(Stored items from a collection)

## START

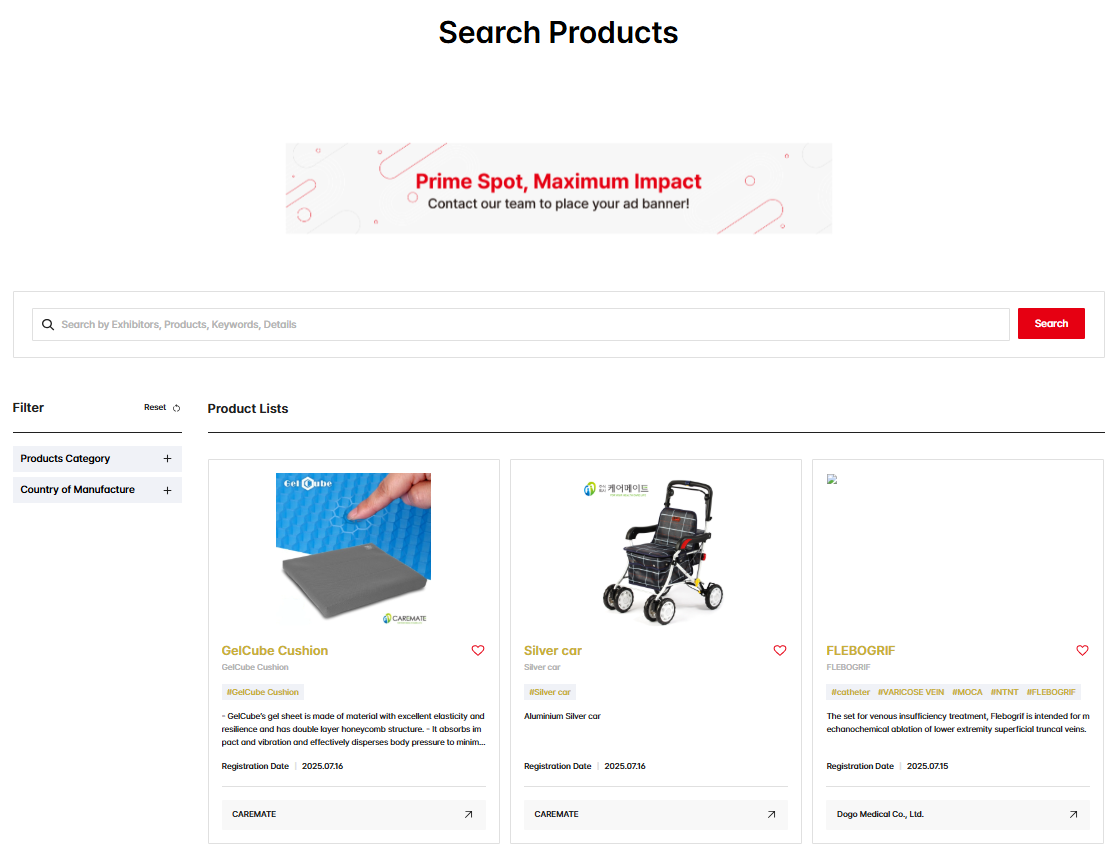This screenshot has height=849, width=1118.
Task: Expand the Products Category filter
Action: (x=97, y=458)
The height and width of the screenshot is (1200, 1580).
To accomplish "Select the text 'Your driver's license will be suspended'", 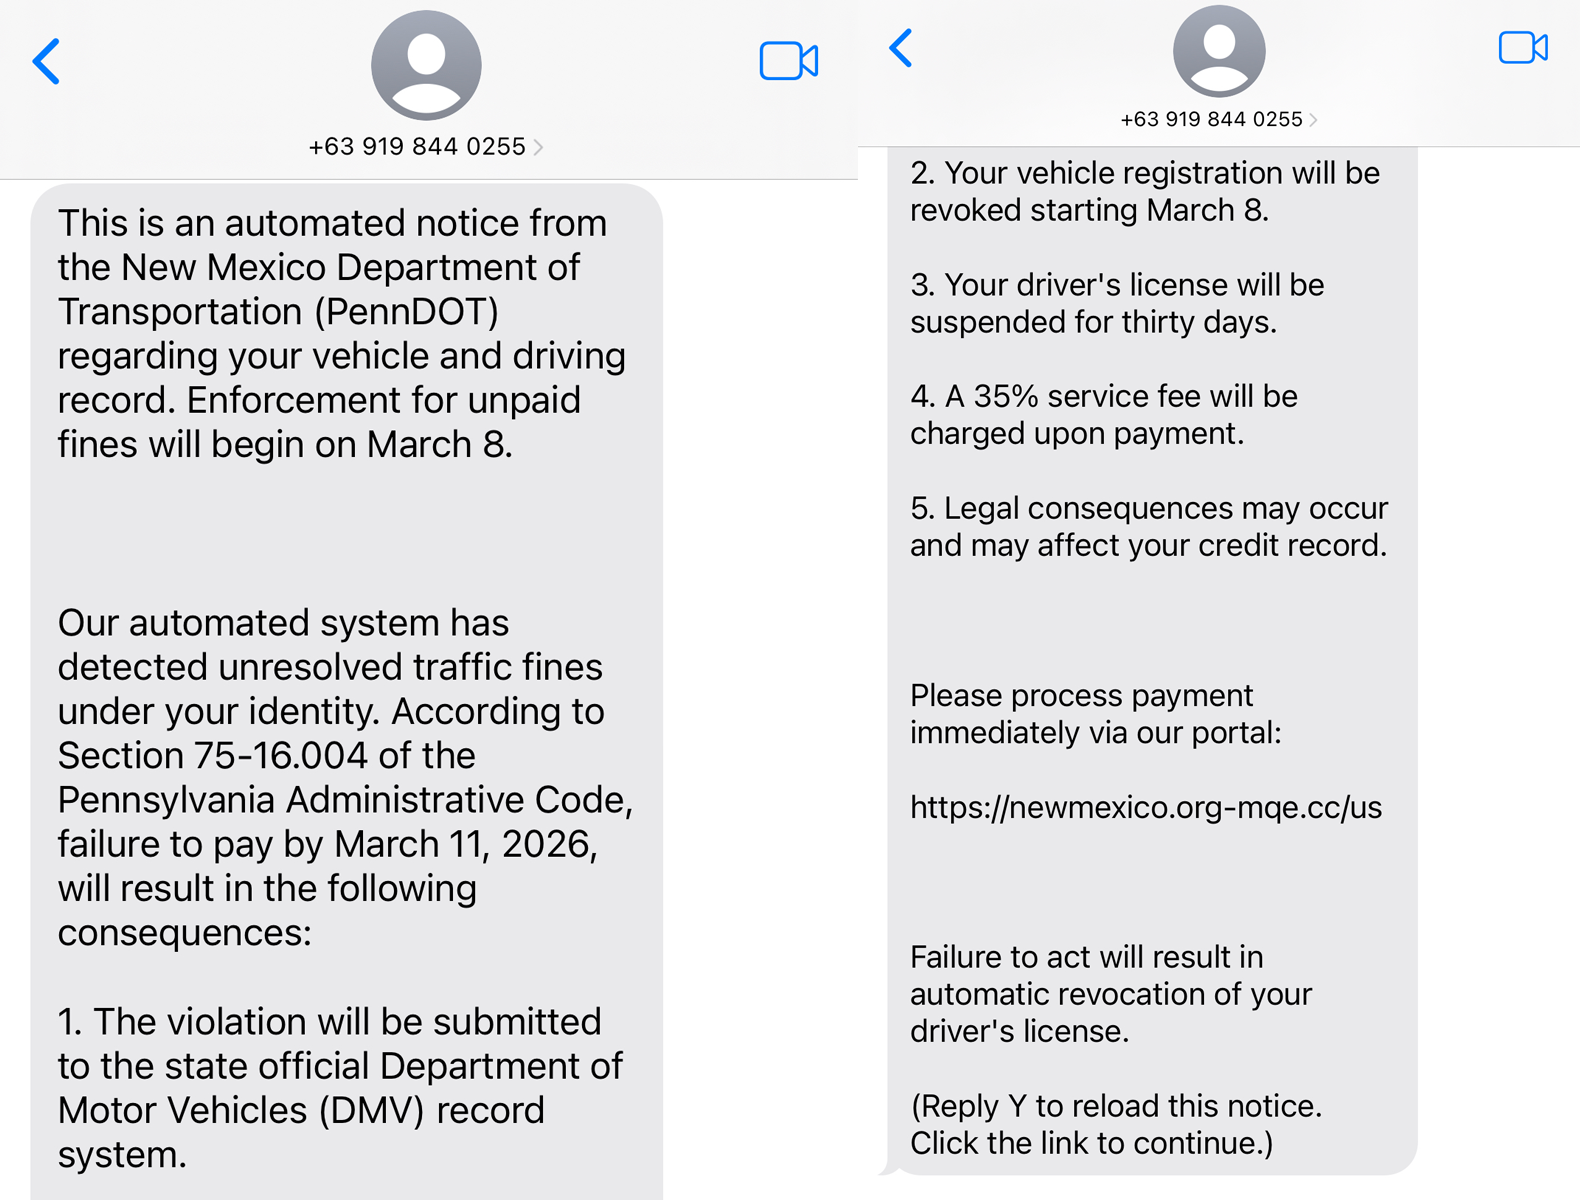I will [1115, 303].
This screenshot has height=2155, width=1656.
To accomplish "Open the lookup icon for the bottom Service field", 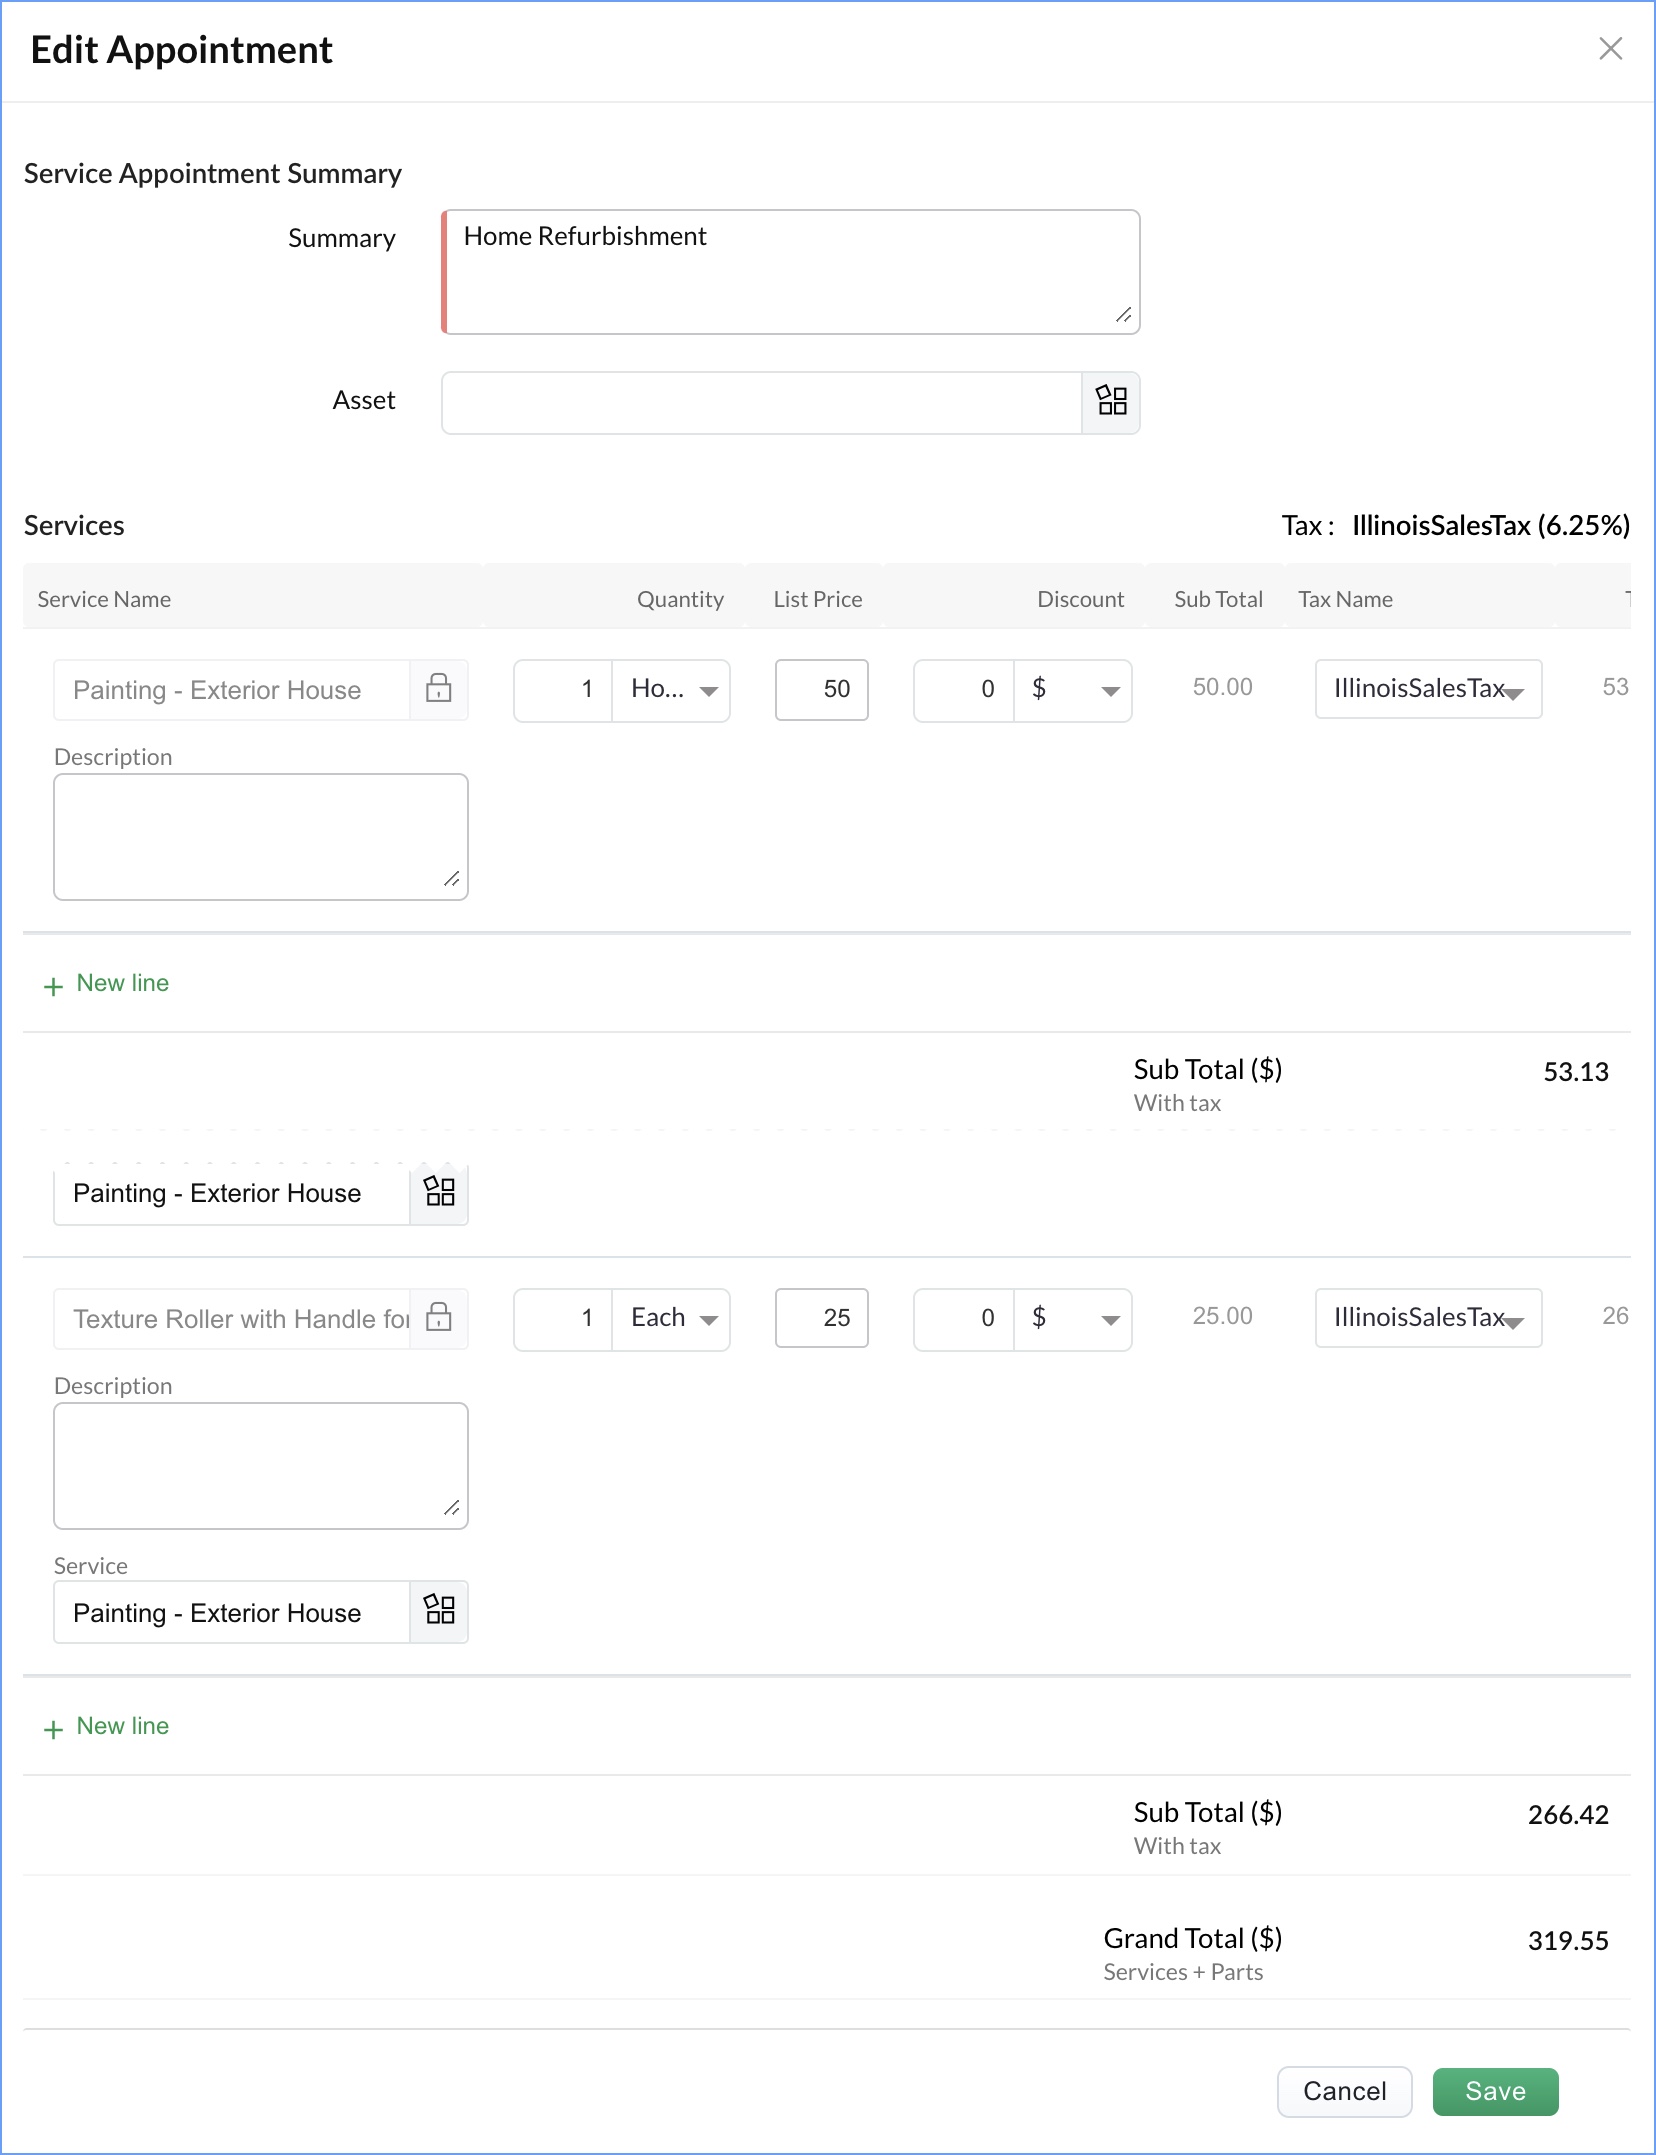I will pos(439,1611).
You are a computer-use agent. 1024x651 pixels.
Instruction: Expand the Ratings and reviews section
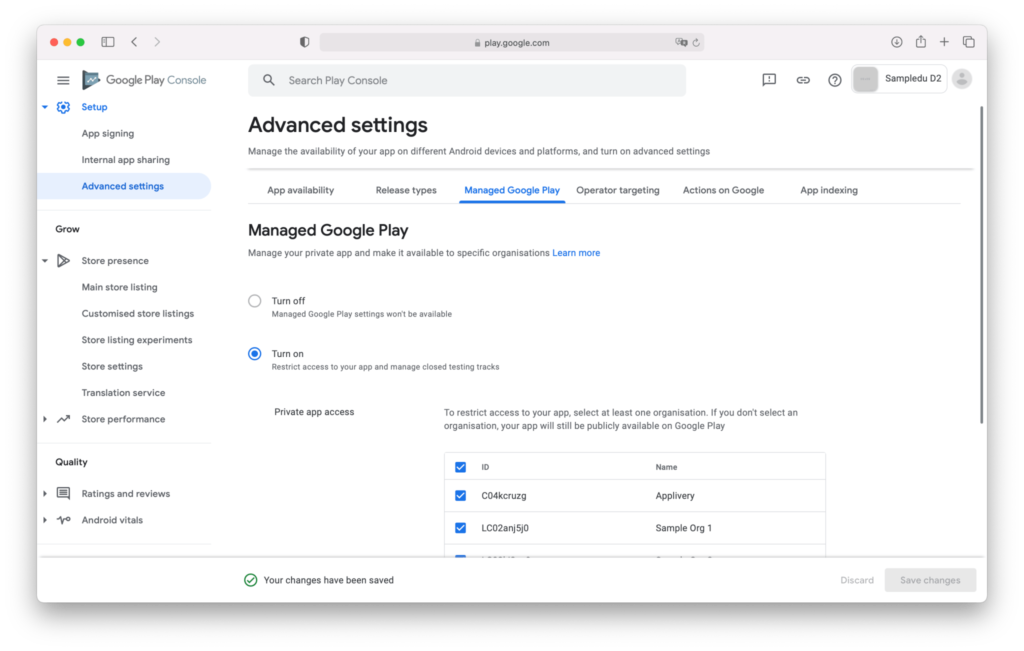click(44, 493)
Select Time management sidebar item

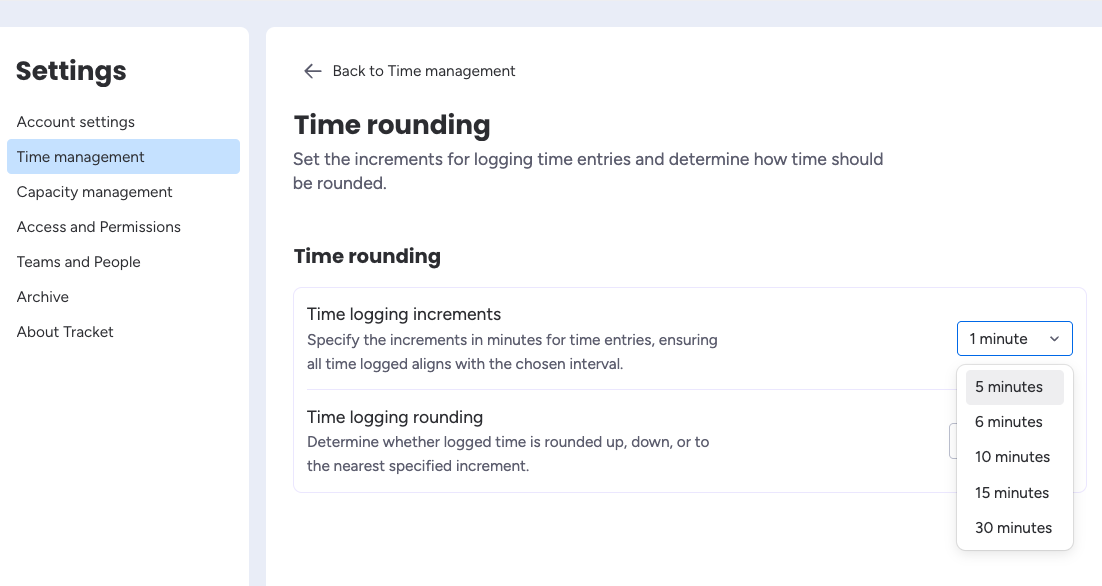(81, 157)
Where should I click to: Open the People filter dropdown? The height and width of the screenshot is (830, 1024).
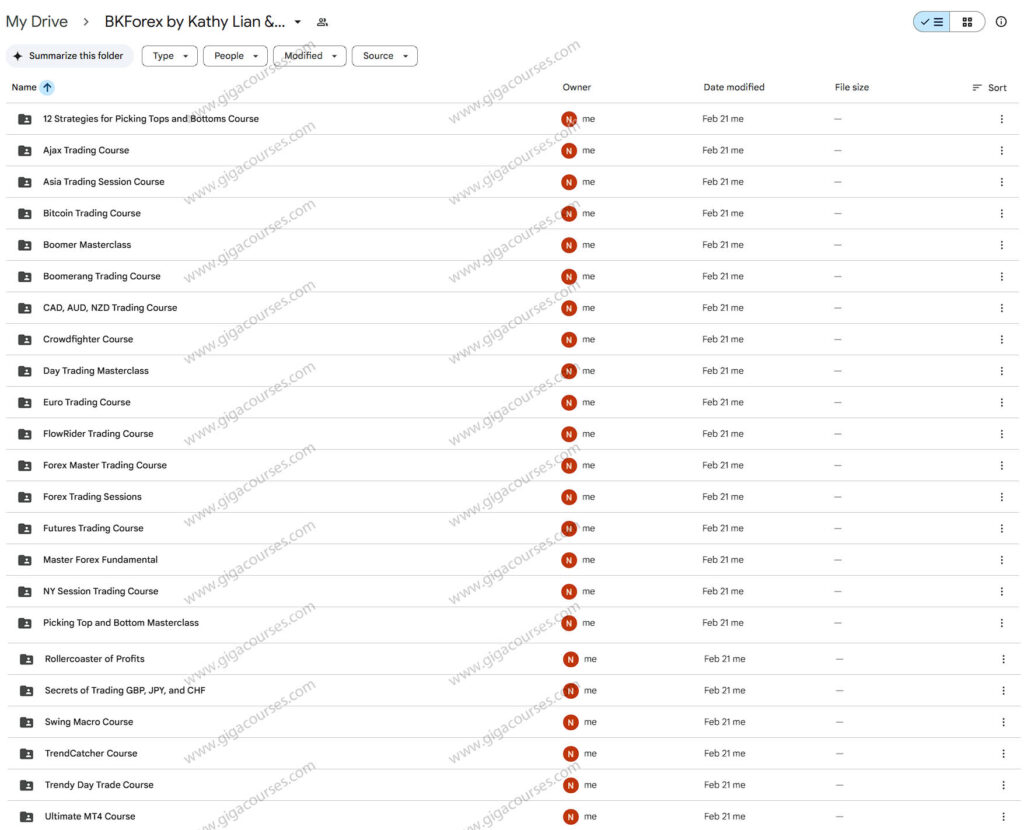tap(235, 56)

## END

__What to produce__
Swap "dropdown" for "menu" in the rows from the line containing "Select Time management sidebar item" through the end of the rows, and write out those lines with nothing else changed. Omit the pictures.

__Solved exercise__
Select Time management sidebar item

(81, 157)
Where should I click to: Open the People filter menu? The height and width of the screenshot is (830, 1024).
tap(235, 56)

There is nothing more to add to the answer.